Sadly, it’s not true, unless you are a card sharp. But that delusion alone is what motivates my friend Dave and me for jaunts across the country.
Back to the everyday, there is real free money to be had everywhere you look: cash-back credit cards, high-yield money markets, special offers, coupons, rebates and even good, old-fashioned haggling. I’m not looking for handouts; I’m just heeding advice from my mother. Flush with cash from lifeguarding one summer, I was going to lunch at Bernie’s when my mom offered to pay. I kindly rejected. Here she set me straight: “If someone offers you money, no strings attached, you take it.”
I’ve extrapolated that to institutions and daily life. If the bank across the street consistently offers better rates than your bank, cross the street. See a better rate with another credit card? Switch — it only hurts once. Even my wife has become a proselyte. Recently, she was in our local supermarket and saw an unwitting consumer about to dump nearly $50 in coins in the Coinstar machine, which takes 8.9% of every dollar. Across the street, at Commerce Bank, coin counting is free. She basically handed the guy $4.45. Wouldn’t you take it?
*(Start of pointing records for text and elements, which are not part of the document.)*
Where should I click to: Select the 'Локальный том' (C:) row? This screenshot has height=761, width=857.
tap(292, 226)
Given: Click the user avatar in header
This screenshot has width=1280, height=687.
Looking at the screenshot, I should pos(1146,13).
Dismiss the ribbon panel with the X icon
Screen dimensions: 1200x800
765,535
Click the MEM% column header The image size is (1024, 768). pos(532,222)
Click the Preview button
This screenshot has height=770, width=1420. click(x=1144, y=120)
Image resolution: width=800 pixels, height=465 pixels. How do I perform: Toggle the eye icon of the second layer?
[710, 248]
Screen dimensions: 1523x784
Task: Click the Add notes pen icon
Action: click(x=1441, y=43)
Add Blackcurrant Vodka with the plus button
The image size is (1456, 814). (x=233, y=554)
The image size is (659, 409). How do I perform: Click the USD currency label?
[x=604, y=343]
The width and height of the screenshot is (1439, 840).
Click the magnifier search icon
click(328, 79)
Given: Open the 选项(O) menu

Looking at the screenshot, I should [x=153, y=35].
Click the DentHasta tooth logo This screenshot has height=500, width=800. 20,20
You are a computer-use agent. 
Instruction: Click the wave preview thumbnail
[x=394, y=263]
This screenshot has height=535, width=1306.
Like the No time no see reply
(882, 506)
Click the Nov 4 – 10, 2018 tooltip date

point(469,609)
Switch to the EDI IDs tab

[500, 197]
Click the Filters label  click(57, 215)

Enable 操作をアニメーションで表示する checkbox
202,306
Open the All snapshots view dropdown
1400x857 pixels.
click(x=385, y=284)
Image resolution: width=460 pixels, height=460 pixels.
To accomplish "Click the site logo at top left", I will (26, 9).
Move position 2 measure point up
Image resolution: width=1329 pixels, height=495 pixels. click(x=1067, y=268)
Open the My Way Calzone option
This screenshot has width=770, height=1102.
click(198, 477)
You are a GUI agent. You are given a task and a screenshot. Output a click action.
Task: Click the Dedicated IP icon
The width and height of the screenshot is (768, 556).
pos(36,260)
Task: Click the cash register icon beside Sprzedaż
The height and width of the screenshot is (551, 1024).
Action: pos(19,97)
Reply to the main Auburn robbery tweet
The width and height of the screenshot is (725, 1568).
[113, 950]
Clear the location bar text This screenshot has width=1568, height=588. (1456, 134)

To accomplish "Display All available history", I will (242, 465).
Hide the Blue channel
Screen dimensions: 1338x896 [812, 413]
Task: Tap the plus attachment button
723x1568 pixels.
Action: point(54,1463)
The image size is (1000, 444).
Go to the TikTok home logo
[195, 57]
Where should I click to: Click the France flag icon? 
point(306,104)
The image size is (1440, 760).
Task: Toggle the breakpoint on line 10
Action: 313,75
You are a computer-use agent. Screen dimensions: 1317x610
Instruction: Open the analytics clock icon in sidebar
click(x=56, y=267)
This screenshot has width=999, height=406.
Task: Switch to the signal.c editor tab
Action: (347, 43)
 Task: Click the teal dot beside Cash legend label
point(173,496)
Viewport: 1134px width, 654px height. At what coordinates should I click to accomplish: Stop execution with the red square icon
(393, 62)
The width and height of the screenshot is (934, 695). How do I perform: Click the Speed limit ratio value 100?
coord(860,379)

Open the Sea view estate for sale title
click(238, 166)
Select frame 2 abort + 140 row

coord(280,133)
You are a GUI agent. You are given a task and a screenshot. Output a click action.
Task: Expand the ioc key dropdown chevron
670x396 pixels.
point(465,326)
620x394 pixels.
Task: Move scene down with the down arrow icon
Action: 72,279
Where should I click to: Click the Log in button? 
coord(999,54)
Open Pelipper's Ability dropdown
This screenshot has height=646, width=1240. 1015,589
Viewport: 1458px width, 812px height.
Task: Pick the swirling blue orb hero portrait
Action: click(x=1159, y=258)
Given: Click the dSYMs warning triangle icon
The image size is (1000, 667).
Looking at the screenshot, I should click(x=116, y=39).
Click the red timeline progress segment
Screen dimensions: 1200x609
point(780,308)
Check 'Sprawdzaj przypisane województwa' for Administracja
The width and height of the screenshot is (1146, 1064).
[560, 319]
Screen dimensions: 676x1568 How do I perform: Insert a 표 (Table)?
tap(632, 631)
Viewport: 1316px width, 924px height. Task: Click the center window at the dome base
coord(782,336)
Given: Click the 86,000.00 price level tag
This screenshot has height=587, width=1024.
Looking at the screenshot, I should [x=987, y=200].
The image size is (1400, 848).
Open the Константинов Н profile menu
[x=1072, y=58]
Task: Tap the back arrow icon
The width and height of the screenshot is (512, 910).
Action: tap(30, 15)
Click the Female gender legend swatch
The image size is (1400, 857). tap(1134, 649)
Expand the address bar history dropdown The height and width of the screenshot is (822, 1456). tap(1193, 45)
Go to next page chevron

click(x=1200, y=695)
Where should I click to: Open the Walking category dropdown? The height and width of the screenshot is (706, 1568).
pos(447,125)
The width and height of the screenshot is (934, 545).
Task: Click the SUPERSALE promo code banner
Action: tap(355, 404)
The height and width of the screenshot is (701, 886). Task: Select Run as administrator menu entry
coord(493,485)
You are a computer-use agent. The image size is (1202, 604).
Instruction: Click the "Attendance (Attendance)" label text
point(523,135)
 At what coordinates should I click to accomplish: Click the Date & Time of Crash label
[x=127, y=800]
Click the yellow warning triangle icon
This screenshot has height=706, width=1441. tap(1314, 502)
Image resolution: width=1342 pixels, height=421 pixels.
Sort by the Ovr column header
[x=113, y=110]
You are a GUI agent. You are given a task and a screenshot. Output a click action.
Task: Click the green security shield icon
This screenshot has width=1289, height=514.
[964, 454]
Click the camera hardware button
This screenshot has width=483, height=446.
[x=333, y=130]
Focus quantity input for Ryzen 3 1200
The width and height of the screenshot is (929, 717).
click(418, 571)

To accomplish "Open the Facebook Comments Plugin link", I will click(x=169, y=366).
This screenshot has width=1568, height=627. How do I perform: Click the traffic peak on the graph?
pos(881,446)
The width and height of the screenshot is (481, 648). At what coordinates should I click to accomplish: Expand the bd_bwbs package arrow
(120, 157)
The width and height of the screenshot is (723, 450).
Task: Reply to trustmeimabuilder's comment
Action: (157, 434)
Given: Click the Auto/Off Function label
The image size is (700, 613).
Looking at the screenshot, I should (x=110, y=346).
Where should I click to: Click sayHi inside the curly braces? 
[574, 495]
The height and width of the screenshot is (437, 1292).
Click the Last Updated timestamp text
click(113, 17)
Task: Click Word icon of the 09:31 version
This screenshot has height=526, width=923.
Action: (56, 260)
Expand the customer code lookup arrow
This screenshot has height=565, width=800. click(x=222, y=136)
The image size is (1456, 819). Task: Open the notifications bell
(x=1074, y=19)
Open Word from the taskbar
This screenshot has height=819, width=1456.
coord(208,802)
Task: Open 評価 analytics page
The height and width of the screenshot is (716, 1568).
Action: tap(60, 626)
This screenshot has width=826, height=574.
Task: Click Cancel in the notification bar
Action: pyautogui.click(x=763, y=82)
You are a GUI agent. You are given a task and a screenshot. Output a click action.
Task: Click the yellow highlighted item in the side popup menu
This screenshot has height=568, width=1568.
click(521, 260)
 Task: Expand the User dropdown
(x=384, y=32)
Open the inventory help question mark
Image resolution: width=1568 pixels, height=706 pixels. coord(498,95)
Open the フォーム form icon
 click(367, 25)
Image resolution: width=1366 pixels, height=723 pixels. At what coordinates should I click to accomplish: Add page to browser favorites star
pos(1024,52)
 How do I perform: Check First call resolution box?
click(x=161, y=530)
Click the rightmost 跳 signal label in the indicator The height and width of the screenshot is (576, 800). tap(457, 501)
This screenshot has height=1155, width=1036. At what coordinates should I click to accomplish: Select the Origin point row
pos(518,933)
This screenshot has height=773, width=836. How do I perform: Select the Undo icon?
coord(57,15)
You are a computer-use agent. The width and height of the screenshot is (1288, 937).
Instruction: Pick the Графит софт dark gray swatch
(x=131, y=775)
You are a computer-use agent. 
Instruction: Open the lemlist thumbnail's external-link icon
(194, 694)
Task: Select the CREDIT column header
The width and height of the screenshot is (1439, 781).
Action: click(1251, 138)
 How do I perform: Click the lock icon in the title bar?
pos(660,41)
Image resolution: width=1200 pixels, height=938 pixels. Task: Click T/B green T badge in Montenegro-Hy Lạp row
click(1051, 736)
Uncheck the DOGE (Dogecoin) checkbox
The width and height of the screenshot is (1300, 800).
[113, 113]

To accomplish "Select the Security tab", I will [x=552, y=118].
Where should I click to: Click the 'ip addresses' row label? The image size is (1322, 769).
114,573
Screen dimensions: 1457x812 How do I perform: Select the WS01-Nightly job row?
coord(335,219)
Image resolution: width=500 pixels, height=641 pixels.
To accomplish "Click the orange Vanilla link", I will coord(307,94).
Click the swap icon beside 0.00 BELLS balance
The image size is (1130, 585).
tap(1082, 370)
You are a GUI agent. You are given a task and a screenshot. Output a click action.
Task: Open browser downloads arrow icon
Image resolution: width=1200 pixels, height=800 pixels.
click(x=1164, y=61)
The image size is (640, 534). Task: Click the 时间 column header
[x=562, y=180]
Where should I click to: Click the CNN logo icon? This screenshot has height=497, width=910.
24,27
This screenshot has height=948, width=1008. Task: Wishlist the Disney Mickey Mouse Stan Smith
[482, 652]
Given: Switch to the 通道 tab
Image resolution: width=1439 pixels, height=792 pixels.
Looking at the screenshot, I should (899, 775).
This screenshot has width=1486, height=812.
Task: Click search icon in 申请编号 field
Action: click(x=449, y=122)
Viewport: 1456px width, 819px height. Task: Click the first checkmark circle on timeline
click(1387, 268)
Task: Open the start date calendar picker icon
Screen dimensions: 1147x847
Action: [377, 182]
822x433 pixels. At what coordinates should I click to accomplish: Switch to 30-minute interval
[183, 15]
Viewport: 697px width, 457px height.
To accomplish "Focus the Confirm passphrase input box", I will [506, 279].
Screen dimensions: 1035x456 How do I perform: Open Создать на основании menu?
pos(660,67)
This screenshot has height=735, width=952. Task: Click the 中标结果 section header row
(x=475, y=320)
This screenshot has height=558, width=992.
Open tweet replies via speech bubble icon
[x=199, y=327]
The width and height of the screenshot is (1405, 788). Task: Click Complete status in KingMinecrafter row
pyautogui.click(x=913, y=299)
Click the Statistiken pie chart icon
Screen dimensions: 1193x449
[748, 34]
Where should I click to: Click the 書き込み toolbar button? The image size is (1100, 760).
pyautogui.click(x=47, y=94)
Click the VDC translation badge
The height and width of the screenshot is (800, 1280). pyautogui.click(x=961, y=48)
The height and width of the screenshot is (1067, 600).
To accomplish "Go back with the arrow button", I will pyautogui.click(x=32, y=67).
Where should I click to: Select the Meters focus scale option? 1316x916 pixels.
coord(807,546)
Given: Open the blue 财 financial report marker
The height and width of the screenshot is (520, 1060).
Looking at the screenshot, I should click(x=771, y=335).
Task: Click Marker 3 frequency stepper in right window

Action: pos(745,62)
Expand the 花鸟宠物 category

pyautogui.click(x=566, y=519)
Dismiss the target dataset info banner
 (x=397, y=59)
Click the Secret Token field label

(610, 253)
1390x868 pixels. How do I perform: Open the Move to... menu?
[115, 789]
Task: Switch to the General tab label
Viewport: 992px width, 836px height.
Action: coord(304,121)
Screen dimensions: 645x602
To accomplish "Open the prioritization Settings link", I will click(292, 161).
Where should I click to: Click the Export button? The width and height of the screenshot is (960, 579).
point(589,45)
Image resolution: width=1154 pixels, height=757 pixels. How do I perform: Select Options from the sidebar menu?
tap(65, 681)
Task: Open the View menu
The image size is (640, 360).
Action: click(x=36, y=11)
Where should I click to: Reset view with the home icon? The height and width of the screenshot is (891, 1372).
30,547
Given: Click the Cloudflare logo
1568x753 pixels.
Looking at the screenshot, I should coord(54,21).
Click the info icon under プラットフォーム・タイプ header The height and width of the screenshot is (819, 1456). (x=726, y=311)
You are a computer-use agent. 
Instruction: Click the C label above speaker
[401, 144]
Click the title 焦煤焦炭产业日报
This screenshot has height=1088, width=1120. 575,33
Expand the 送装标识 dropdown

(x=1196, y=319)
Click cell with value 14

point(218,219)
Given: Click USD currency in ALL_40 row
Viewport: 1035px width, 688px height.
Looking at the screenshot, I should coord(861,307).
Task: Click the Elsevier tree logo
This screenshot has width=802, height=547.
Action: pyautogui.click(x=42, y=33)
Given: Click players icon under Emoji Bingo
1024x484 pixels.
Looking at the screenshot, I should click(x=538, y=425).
(Coinstar is working towards fixing this discrepancy by charging no fee if you’re willing to accept Amazon or iTunes gift cards instead of cash. In truth, they are simply shifting the fee to their partners, who pay for access. Then again, Commerce Bank is eating the cost as well.)
Cashback cards are the darlings of my wallet. Discover offers 5% cash back on certain merchants throughout the year. This month, it’s service stations and hotels. I just have to remind myself every time I fill up to grab the red, white and blue card. For a while, Citibank’s cashback card offered 5% on groceries, drug stores and gas stations until they cut that rate to 2% several months ago. Now the 5% cards are an endangered species – only American Express still offers one widely, and only after you spend $6500. All such lucrative cards come with their own fine print.
As with any transaction involving money and profit-striving institutions, obfuscation abounds. Now, FiLife – myself included – is here to shine a light.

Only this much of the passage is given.